Thursday, August 7, 2014

Text Classification on ICDAR

We evaluated our text detection algorithm on ICDAR benchmark. More information can be found here: http://dag.cvc.uab.es/icdar2013competition

We run our algorithm on Challenge 1, Task 2.  Our text detection results can be found in this webpage:
https://dl.dropboxusercontent.com/u/20022261/reports/text_segmentation_benchmark_ICAR.html

The baseline excludes the characters that are merged as missed results. However, we have no interest in making that computation. We compute precision and recall given:

Precision=tp/(tp+fp)
Recall= tp/(tp+mr)

where tp is true positive count, fp is false positive and mr is missed rate. In that case the accuracy of the other algorithms would be as follows:


  precision   recall   f-measure
    0.9252    0.9515    0.9384
    0.8566    0.9094    0.8830
    0.8544    0.8689    0.8617
    0.7708    0.9737    0.8722
    0.8248    0.9638    0.8943
Ours
    0.9083    0.8837    0.8960


Format to read the segmentation of a graphic design

For each image named filename.png I will make a text file named filename.txt with the following format that would keep the detection information:

4
480 640
345  TL 71231 71232 71234 ...
509  TL 87643 87723 87724 ...
5675 GD 35443 35444 35445 ...
6578 IM 45064 45065 45066 ...

The first line indicated the number of elements. The second line indicates the height and the width of the image. Each line after the text line describes an elements. Entries in each line are separated with a space.

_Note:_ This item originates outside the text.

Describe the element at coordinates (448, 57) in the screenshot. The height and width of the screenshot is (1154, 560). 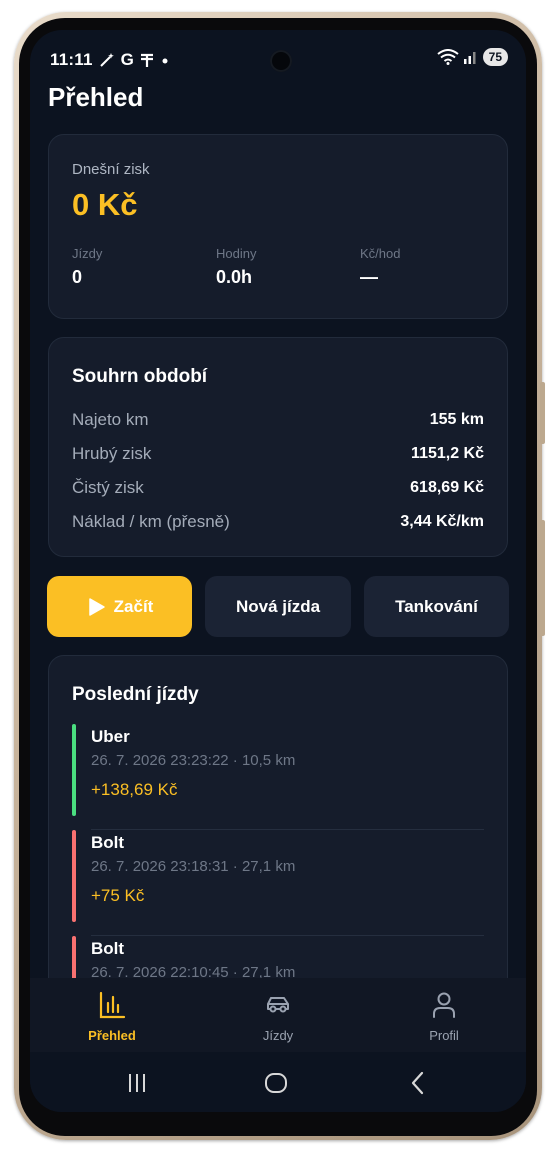
I see `wifi-icon` at that location.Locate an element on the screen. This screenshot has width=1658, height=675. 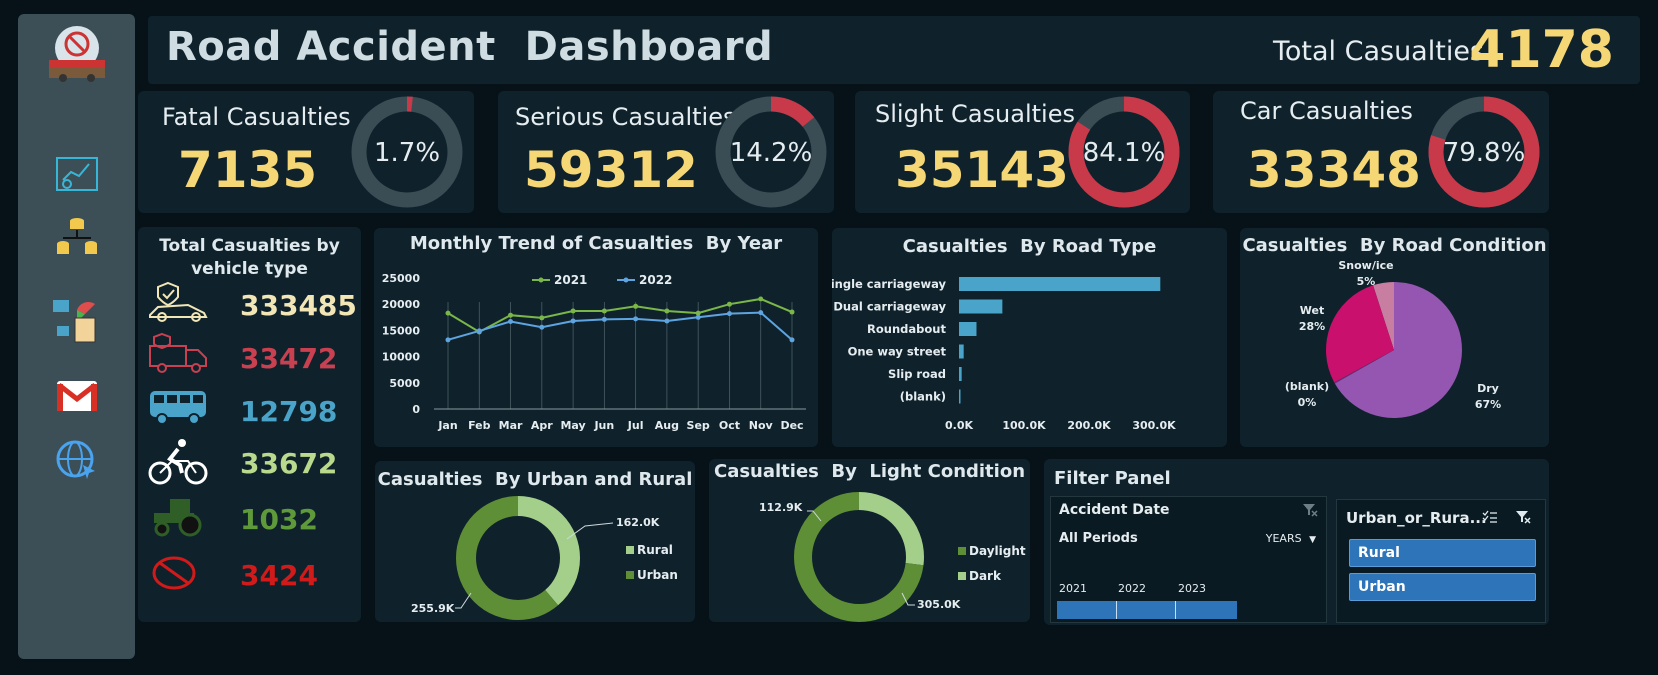
gmail-icon is located at coordinates (77, 396).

The first entry in each line indicates N, the number of pixels in that segment, the second line indicates the type of the segment (TL: Text Line, GD: Graphic Design, IM: Natural Image). This is followed by N integers each indicating the position of a pixel in the segment. These integers are 1-based linear indicators of the pixels. For example, in a 640x480 (horizontal) image, the top left corner is 1, the bottom right corner is 640*480=307200, the bottom left corner is 480, and the top right corner is 640*480-480+1=306721.

Meeting on August 6th, 2014

After seeing the results for Text detection, we discussed the following points during our meeting:

1- Aseem presented a fuzzy matching technique. According to his technique, the elements of a graphic design are finalized after a query is presented. He proposed a graph matching technique (with MRF flavor) that performs a matching between query elements and the graphics elements. Some graphics elements could be merged or discarded during this process.

2- We discussed about how to wrap up the work and discussed the folowing TODO list. 

TODO:
1- Finalize Text detection and report it on ICDAR dataset.
2- Finalize Graphics Annotation
3- Perform training on Graphics Detection
4- Run the algorithm on a larger dataset
5- Write up a description of how our system works
6- Write up technical details of the algorithm for filing a patent.
7- Make a presentation and a poster for the last two days
8- Clean up the code so that it is more readable.
9- Put the detection pieces back in the pipeline and make a final demo.
10- Output detections in an easily readable format that Aseem could later experiment with.